Stored items:
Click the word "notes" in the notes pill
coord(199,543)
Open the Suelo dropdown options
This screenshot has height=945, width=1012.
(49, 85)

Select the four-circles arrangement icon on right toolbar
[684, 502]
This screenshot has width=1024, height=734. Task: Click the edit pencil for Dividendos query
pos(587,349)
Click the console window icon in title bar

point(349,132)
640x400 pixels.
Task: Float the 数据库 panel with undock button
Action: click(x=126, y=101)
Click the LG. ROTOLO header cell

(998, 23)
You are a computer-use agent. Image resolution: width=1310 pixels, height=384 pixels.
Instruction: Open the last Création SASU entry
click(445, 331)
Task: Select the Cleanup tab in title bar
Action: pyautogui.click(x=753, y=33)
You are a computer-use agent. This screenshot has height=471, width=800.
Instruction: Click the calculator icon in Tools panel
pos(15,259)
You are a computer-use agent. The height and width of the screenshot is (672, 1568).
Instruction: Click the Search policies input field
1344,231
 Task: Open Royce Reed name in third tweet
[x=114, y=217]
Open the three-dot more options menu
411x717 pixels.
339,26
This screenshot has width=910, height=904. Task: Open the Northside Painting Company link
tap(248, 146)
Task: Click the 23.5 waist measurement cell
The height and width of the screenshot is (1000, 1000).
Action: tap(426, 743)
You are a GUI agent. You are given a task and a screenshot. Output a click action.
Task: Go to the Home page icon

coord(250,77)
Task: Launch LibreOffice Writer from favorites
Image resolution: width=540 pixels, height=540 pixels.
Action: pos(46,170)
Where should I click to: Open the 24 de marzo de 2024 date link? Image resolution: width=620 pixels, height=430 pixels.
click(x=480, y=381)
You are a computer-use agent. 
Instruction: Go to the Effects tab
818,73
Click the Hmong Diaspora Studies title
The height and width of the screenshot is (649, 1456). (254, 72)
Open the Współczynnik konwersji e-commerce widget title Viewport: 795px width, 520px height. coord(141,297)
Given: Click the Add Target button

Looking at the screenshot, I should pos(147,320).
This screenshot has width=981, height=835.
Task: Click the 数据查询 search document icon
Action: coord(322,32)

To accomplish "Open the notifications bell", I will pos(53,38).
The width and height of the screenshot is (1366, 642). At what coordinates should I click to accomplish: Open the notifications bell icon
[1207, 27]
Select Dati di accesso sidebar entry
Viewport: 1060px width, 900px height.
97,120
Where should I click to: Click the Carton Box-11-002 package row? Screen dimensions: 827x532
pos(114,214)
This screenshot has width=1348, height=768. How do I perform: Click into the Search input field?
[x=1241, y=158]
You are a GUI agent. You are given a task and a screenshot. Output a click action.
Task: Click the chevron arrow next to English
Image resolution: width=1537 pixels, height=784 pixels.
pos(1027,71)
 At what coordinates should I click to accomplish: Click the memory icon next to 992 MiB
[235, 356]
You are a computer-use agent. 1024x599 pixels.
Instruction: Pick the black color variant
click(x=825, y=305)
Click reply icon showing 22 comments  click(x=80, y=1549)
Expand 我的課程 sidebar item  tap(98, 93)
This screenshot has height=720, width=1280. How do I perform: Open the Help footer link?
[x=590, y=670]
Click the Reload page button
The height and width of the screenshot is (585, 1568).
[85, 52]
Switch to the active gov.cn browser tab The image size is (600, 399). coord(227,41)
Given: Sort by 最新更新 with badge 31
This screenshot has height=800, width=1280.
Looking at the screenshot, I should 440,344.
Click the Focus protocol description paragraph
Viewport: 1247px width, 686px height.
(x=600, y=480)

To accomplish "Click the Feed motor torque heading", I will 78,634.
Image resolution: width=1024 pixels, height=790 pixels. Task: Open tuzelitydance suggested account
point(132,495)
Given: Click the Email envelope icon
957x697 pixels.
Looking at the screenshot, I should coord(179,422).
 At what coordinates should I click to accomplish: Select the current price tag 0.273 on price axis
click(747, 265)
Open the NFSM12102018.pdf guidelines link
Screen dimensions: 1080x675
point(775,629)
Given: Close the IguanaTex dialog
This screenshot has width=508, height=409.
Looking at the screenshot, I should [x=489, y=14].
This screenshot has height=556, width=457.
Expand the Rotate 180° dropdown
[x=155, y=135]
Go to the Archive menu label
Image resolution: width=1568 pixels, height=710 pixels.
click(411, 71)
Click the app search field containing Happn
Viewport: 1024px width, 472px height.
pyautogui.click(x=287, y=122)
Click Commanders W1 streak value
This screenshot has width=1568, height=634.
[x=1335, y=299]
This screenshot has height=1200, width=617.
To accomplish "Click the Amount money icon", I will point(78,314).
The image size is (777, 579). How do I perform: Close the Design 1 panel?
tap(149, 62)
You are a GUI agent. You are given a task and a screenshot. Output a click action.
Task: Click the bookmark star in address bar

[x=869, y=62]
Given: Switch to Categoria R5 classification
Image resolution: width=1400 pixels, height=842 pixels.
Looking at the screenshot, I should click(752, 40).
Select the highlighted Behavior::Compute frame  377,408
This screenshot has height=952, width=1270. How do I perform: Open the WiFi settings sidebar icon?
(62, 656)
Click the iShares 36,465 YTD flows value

◆ **About this task**
An exact copy of every entry is what is needed here.

◆ **Exercise answer**
Click the word "notes" in the notes pill
coord(199,543)
Open the Suelo dropdown options
This screenshot has height=945, width=1012.
(49, 85)

Select the four-circles arrangement icon on right toolbar
[684, 502]
This screenshot has width=1024, height=734. Task: Click the edit pencil for Dividendos query
pos(587,349)
Click the console window icon in title bar

point(349,132)
640x400 pixels.
Task: Float the 数据库 panel with undock button
Action: click(x=126, y=101)
Click the LG. ROTOLO header cell

(998, 23)
You are a computer-use agent. Image resolution: width=1310 pixels, height=384 pixels.
Instruction: Open the last Création SASU entry
click(445, 331)
Task: Select the Cleanup tab in title bar
Action: pyautogui.click(x=753, y=33)
You are a computer-use agent. This screenshot has height=471, width=800.
Instruction: Click the calculator icon in Tools panel
pos(15,259)
You are a computer-use agent. The height and width of the screenshot is (672, 1568).
Instruction: Click the Search policies input field
1344,231
 Task: Open Royce Reed name in third tweet
[x=114, y=217]
Open the three-dot more options menu
411x717 pixels.
339,26
This screenshot has width=910, height=904. Task: Open the Northside Painting Company link
tap(248, 146)
Task: Click the 23.5 waist measurement cell
The height and width of the screenshot is (1000, 1000).
Action: tap(426, 743)
You are a GUI agent. You are given a task and a screenshot. Output a click action.
Task: Go to the Home page icon

coord(250,77)
Task: Launch LibreOffice Writer from favorites
Image resolution: width=540 pixels, height=540 pixels.
Action: pos(46,170)
Where should I click to: Open the 24 de marzo de 2024 date link? Image resolution: width=620 pixels, height=430 pixels.
click(x=480, y=381)
You are a computer-use agent. 
Instruction: Go to the Effects tab
818,73
Click the Hmong Diaspora Studies title
The height and width of the screenshot is (649, 1456). (254, 72)
Open the Współczynnik konwersji e-commerce widget title Viewport: 795px width, 520px height. coord(141,297)
Given: Click the Add Target button

Looking at the screenshot, I should pos(147,320).
This screenshot has width=981, height=835.
Task: Click the 数据查询 search document icon
Action: coord(322,32)

To accomplish "Open the notifications bell", I will pos(53,38).
The width and height of the screenshot is (1366, 642). At what coordinates should I click to accomplish: Open the notifications bell icon
[1207, 27]
Select Dati di accesso sidebar entry
Viewport: 1060px width, 900px height.
97,120
Where should I click to: Click the Carton Box-11-002 package row? Screen dimensions: 827x532
pos(114,214)
This screenshot has width=1348, height=768. How do I perform: Click into the Search input field?
[x=1241, y=158]
You are a GUI agent. You are given a task and a screenshot. Output a click action.
Task: Click the chevron arrow next to English
Image resolution: width=1537 pixels, height=784 pixels.
pos(1027,71)
 At what coordinates should I click to accomplish: Click the memory icon next to 992 MiB
[235, 356]
You are a computer-use agent. 1024x599 pixels.
Instruction: Pick the black color variant
click(x=825, y=305)
Click reply icon showing 22 comments  click(x=80, y=1549)
Expand 我的課程 sidebar item  tap(98, 93)
This screenshot has height=720, width=1280. How do I perform: Open the Help footer link?
[x=590, y=670]
Click the Reload page button
The height and width of the screenshot is (585, 1568).
[85, 52]
Switch to the active gov.cn browser tab The image size is (600, 399). coord(227,41)
Given: Sort by 最新更新 with badge 31
This screenshot has height=800, width=1280.
Looking at the screenshot, I should 440,344.
Click the Focus protocol description paragraph
Viewport: 1247px width, 686px height.
(x=600, y=480)

To accomplish "Click the Feed motor torque heading", I will 78,634.
Image resolution: width=1024 pixels, height=790 pixels. Task: Open tuzelitydance suggested account
point(132,495)
Given: Click the Email envelope icon
957x697 pixels.
Looking at the screenshot, I should coord(179,422).
 At what coordinates should I click to accomplish: Select the current price tag 0.273 on price axis
click(747, 265)
Open the NFSM12102018.pdf guidelines link
Screen dimensions: 1080x675
point(775,629)
Given: Close the IguanaTex dialog
This screenshot has width=508, height=409.
Looking at the screenshot, I should [x=489, y=14].
This screenshot has height=556, width=457.
Expand the Rotate 180° dropdown
[x=155, y=135]
Go to the Archive menu label
Image resolution: width=1568 pixels, height=710 pixels.
click(411, 71)
Click the app search field containing Happn
Viewport: 1024px width, 472px height.
pyautogui.click(x=287, y=122)
Click Commanders W1 streak value
This screenshot has width=1568, height=634.
[x=1335, y=299]
This screenshot has height=1200, width=617.
To accomplish "Click the Amount money icon", I will point(78,314).
The image size is (777, 579). How do I perform: Close the Design 1 panel?
tap(149, 62)
You are a GUI agent. You are given a task and a screenshot. Output a click action.
Task: Click the bookmark star in address bar

[x=869, y=62]
Given: Switch to Categoria R5 classification
Image resolution: width=1400 pixels, height=842 pixels.
Looking at the screenshot, I should click(752, 40).
Select the highlighted Behavior::Compute frame  377,408
This screenshot has height=952, width=1270. How do I perform: Open the WiFi settings sidebar icon?
(62, 656)
Click the iShares 36,465 YTD flows value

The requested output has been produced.